TO DO ▸ Copy the records below exactly, starting at the line that contains "Sleep Tourism, Recovery" and ending at the line that contains "IT-новости (57, 288)"; leave out any pictures.

Collected data
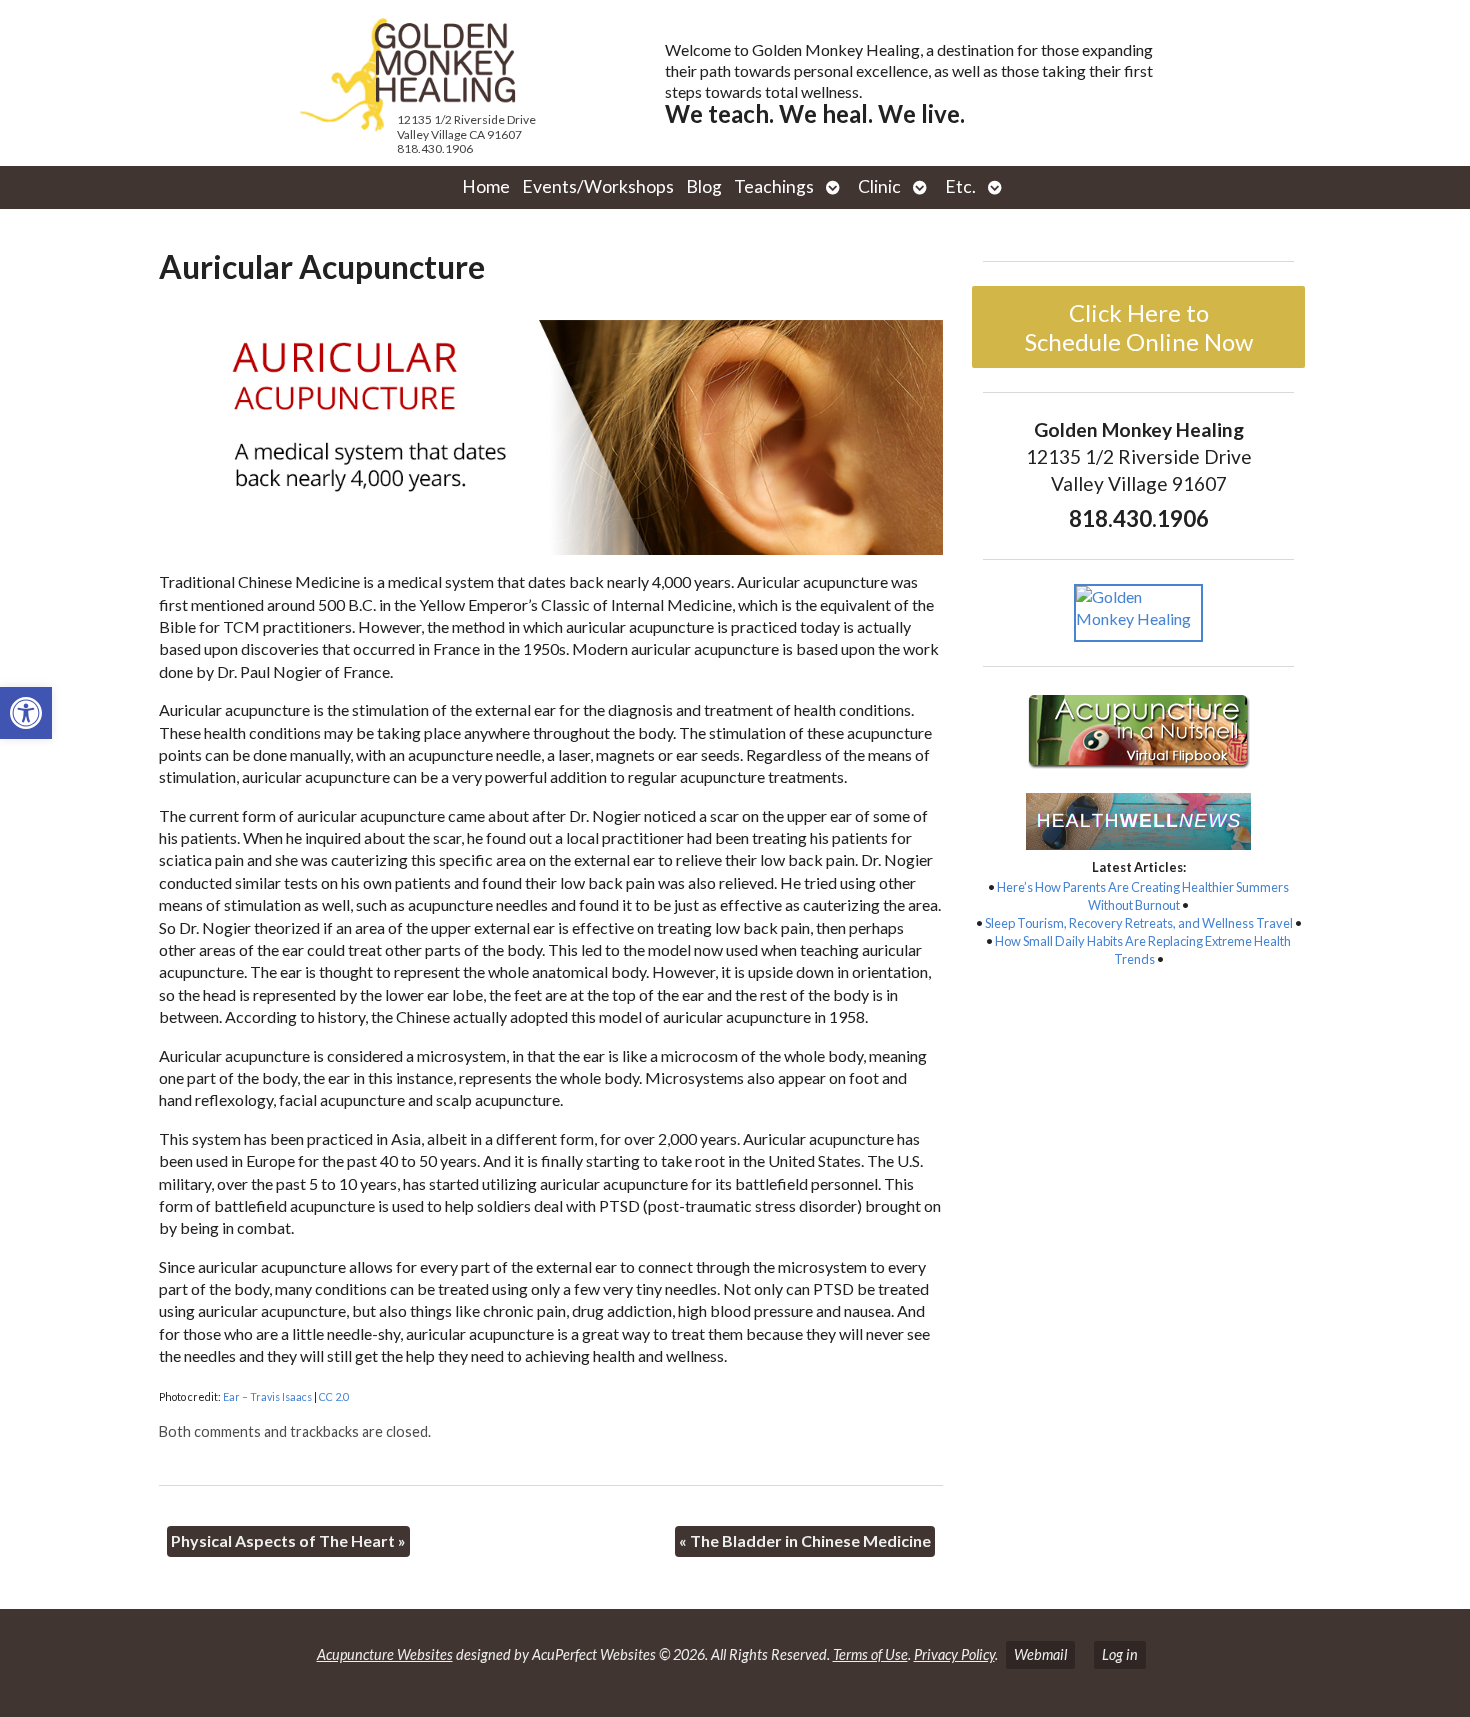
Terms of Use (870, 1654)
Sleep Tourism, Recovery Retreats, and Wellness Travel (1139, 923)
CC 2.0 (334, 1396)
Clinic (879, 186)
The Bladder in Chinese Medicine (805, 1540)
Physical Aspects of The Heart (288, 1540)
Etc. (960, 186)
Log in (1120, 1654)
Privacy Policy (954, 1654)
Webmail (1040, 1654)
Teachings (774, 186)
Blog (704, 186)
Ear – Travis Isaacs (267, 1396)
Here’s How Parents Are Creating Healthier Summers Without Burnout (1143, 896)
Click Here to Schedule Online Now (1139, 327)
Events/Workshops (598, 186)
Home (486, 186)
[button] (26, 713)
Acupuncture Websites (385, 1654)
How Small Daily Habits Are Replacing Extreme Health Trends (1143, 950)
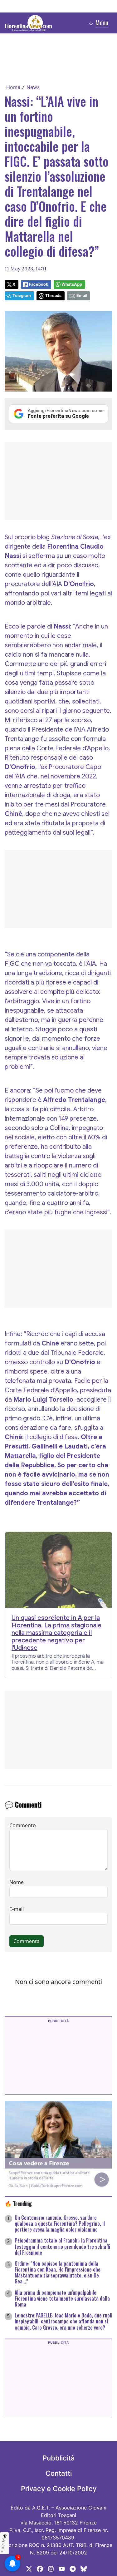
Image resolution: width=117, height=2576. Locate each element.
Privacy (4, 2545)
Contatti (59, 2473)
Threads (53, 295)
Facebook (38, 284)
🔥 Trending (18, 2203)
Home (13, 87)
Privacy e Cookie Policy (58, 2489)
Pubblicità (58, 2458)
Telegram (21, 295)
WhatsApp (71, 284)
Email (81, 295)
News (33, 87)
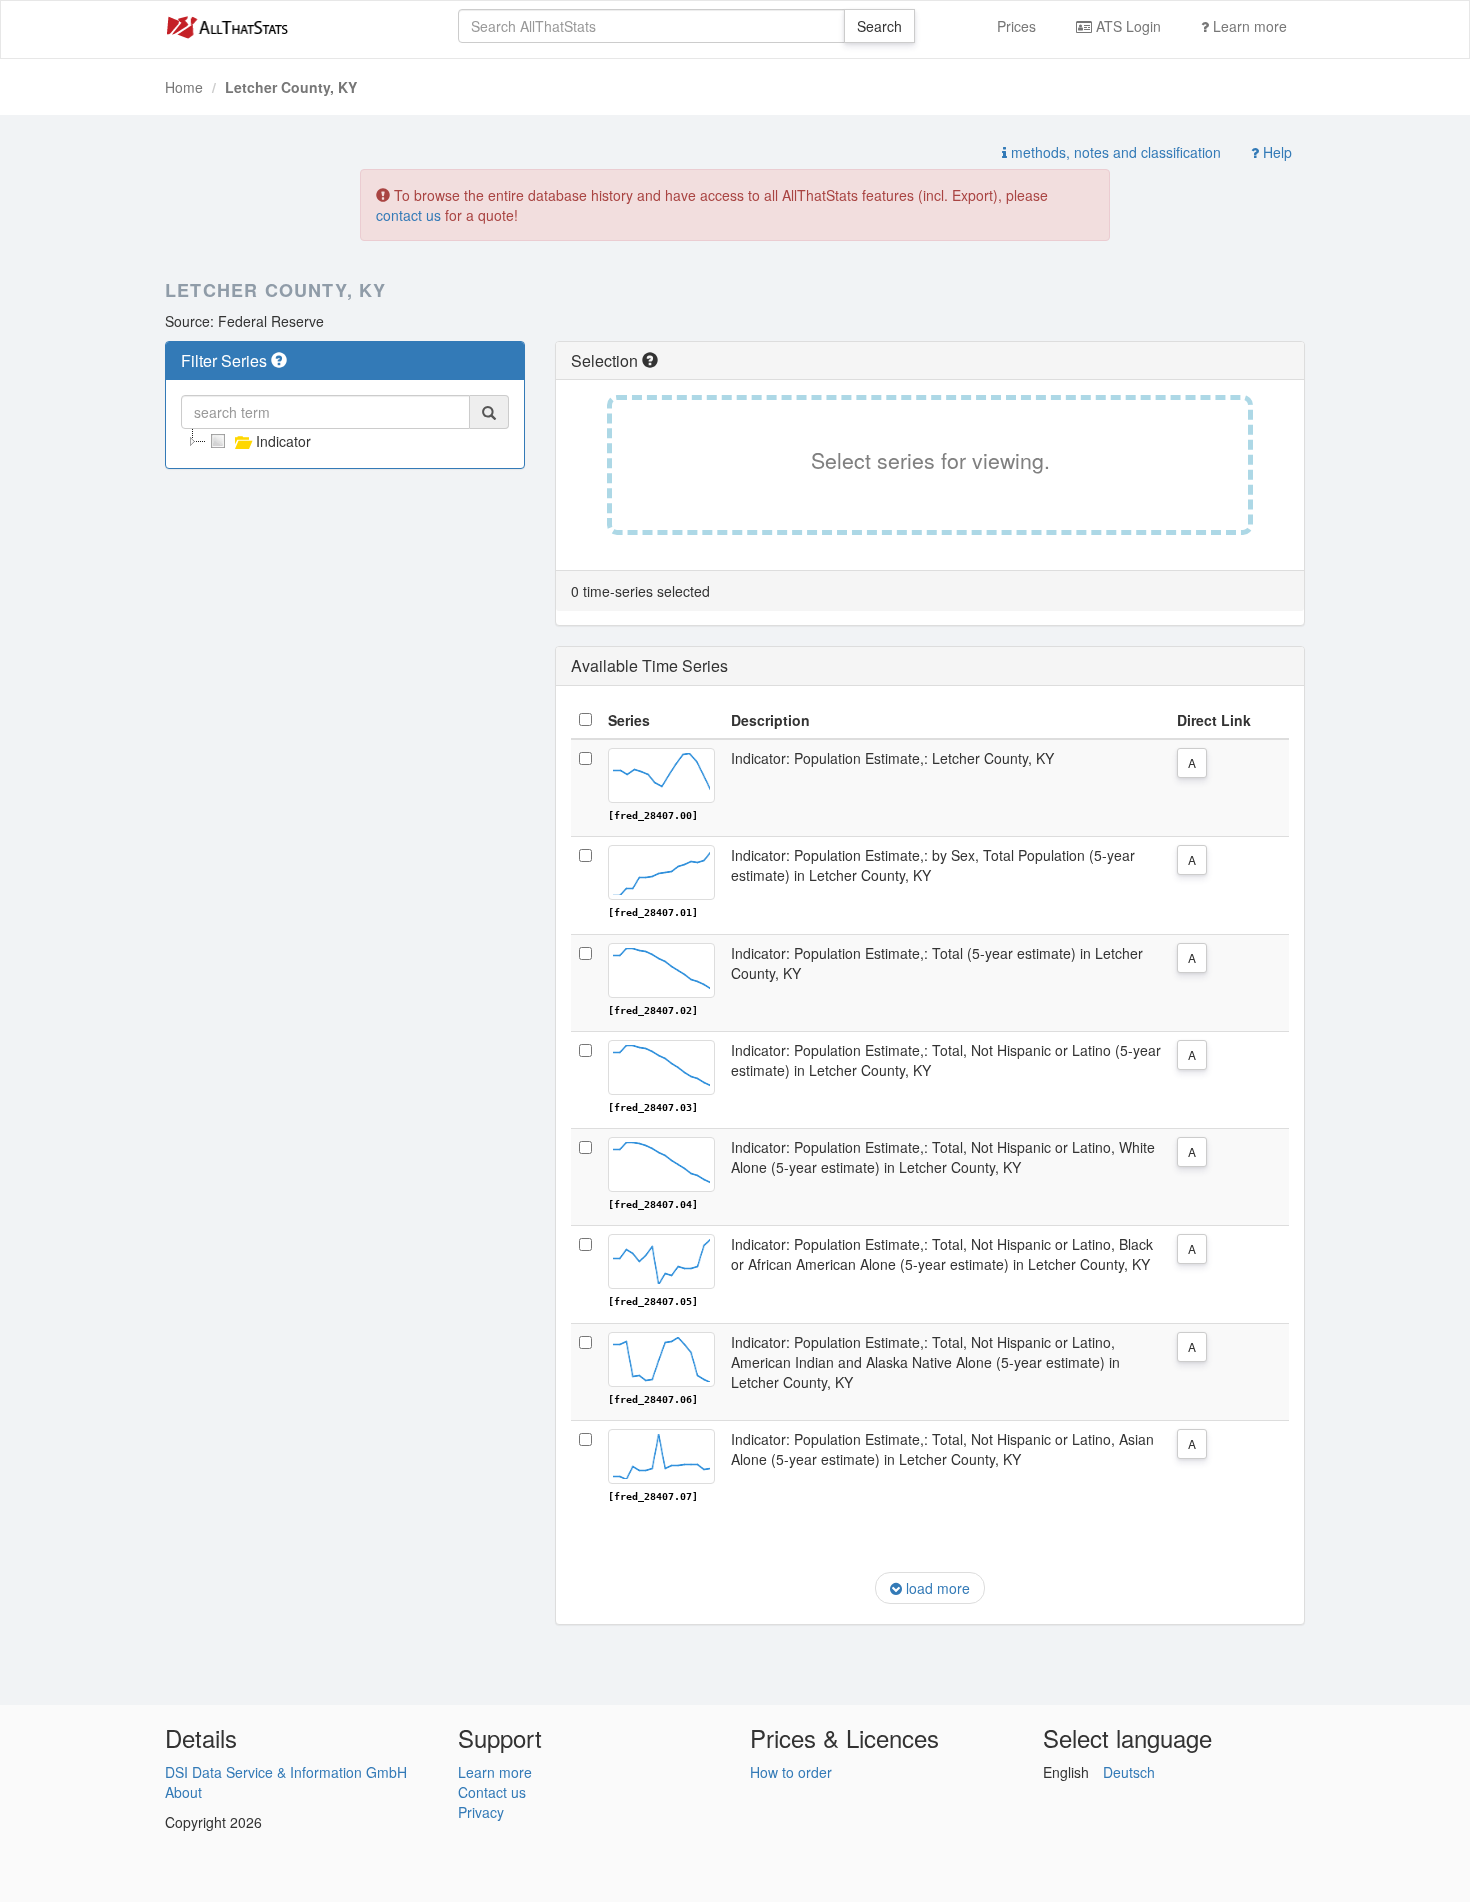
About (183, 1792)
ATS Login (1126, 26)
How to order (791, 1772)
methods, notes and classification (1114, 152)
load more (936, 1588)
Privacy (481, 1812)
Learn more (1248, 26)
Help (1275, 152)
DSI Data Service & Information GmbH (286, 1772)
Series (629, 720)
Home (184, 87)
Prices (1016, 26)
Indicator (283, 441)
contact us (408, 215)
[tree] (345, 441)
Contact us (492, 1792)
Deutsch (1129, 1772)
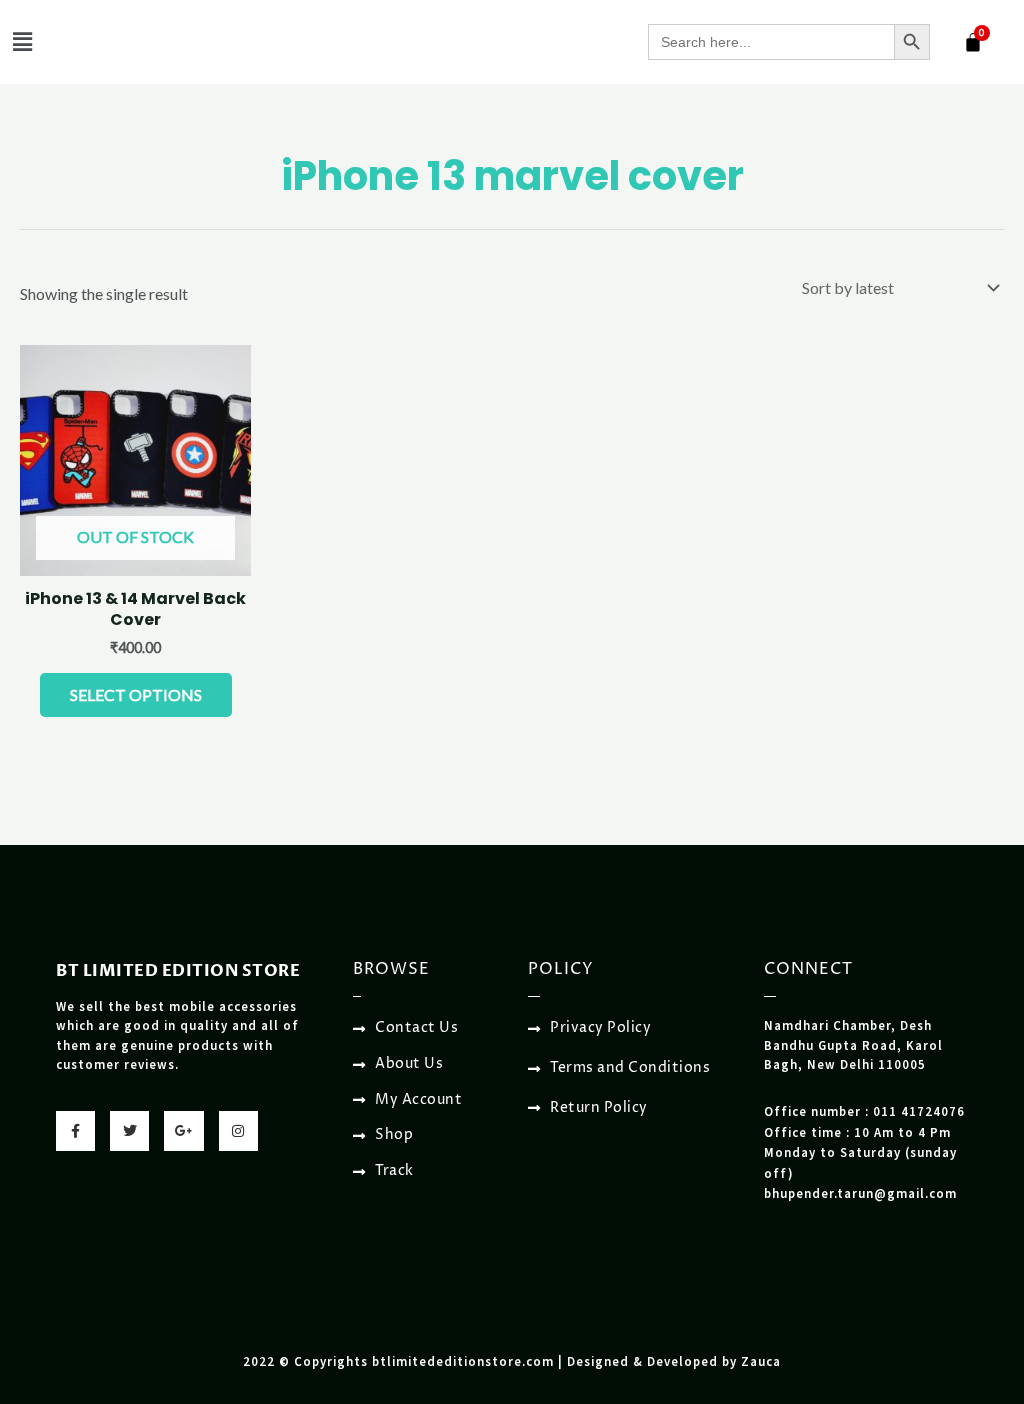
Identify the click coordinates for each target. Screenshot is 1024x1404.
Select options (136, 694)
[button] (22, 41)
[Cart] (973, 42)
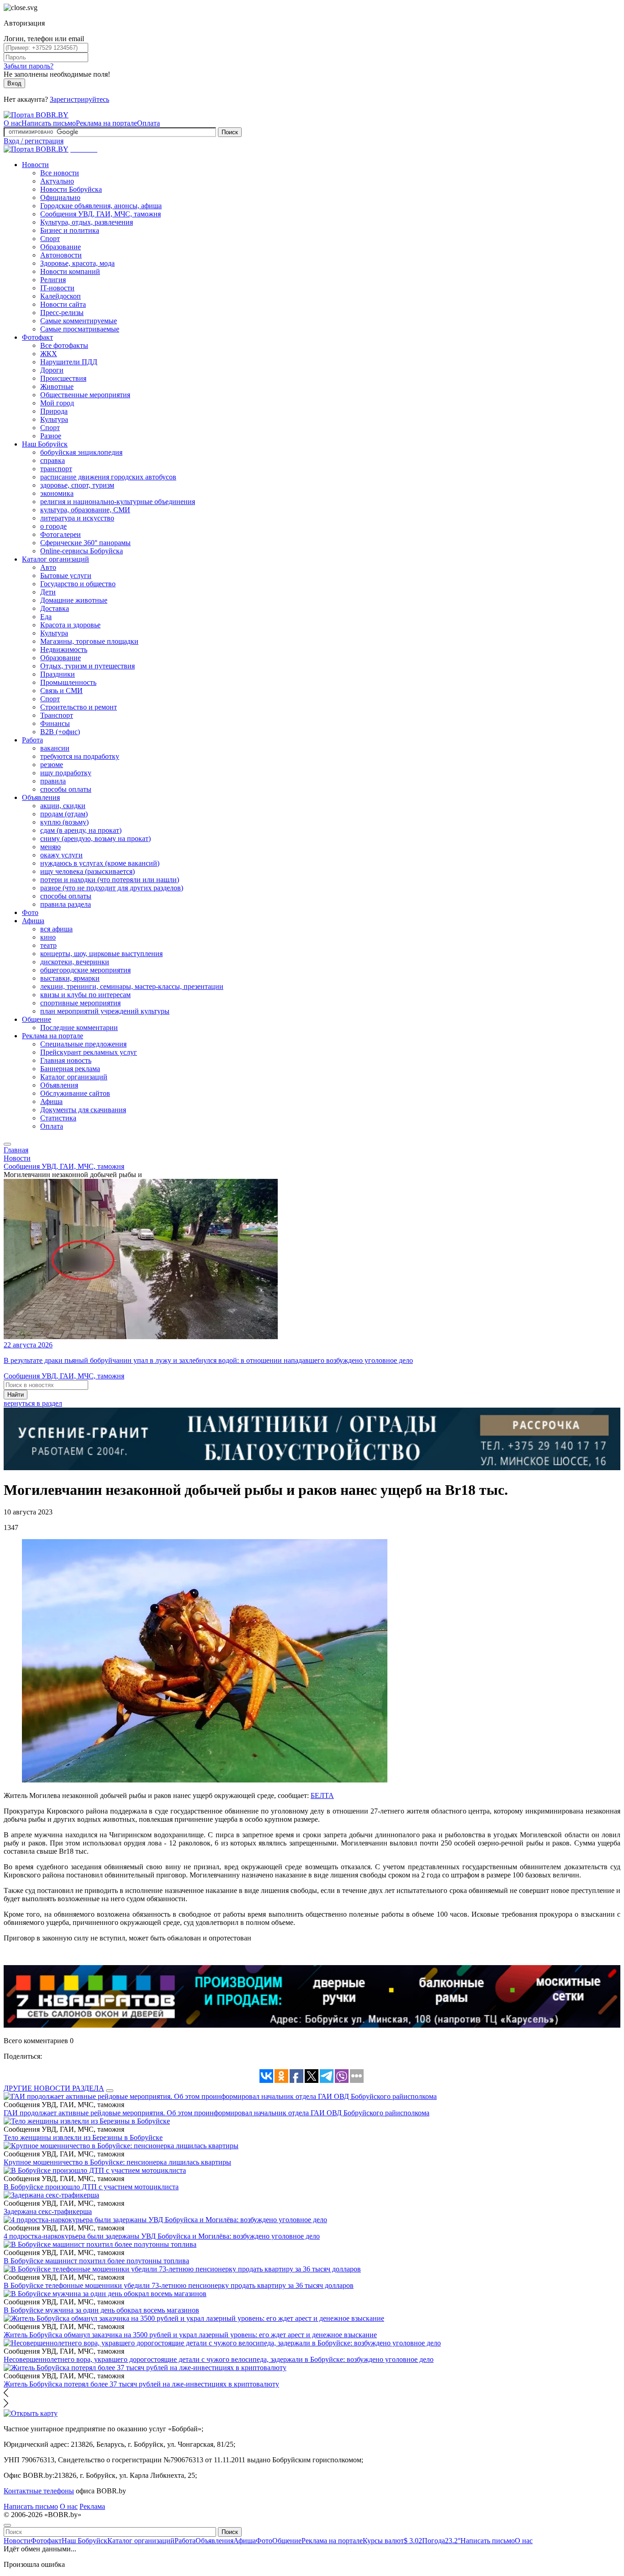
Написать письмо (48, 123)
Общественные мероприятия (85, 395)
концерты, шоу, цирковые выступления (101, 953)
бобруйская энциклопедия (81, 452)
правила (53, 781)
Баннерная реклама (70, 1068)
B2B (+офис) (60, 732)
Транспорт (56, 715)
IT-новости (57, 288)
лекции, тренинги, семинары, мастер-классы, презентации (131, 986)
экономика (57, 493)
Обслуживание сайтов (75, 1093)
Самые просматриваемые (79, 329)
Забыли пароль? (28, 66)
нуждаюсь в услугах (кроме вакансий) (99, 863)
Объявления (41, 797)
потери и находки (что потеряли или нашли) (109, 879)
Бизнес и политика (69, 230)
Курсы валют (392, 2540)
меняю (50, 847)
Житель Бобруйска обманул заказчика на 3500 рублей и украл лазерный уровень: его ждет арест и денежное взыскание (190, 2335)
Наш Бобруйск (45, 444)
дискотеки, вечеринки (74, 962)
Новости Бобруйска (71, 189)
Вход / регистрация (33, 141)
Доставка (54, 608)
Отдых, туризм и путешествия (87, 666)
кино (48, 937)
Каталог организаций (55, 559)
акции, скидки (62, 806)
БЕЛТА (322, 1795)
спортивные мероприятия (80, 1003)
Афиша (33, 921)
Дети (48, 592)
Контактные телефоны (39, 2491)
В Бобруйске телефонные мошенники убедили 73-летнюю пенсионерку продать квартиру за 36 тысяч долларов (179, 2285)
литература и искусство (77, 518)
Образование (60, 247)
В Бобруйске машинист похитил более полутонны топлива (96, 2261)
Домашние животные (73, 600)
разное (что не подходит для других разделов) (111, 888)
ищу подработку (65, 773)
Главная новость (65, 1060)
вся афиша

ANSWER FOR THE TASK ▸
Sleep Tourism, Recovery Retreats, and Wellness Travel (1139, 923)
CC 2.0 (334, 1396)
Clinic (879, 186)
The Bladder in Chinese Medicine (805, 1540)
Physical Aspects of The Heart (288, 1540)
Etc. (960, 186)
Log in (1120, 1654)
Privacy Policy (954, 1654)
Webmail (1040, 1654)
Teachings (774, 186)
Blog (704, 186)
Ear – Travis Isaacs (267, 1396)
Here’s How Parents Are Creating Healthier Summers Without Burnout (1143, 896)
Click Here to Schedule Online Now (1139, 327)
Events/Workshops (598, 186)
Home (486, 186)
[button] (26, 713)
Acupuncture Websites (385, 1654)
How Small Daily Habits Are Replacing Extreme Health Trends (1143, 950)
Image resolution: width=117, height=2576. Locate each element.
Privacy (4, 2545)
Contatti (59, 2473)
Threads (53, 295)
Facebook (38, 284)
🔥 Trending (18, 2203)
Home (13, 87)
Privacy e Cookie Policy (58, 2489)
Pubblicità (58, 2458)
Telegram (21, 295)
WhatsApp (71, 284)
Email (81, 295)
News (33, 87)
About (183, 1792)
ATS Login (1126, 26)
How to order (791, 1772)
methods, notes and classification (1114, 152)
load more (936, 1588)
Privacy (481, 1812)
Learn more (1248, 26)
Help (1275, 152)
DSI Data Service & Information GmbH (286, 1772)
Series (629, 720)
Home (184, 87)
Prices (1016, 26)
Indicator (283, 441)
contact us (408, 215)
[tree] (345, 441)
Contact us (492, 1792)
Deutsch (1129, 1772)
Identify the click coordinates for each target. Screenshot is 1024x1404.
Select options (136, 694)
[button] (22, 41)
[Cart] (973, 42)
Написать письмо (48, 123)
Общественные мероприятия (85, 395)
концерты, шоу, цирковые выступления (101, 953)
бобруйская энциклопедия (81, 452)
правила (53, 781)
Баннерная реклама (70, 1068)
B2B (+офис) (60, 732)
Транспорт (56, 715)
IT-новости (57, 288)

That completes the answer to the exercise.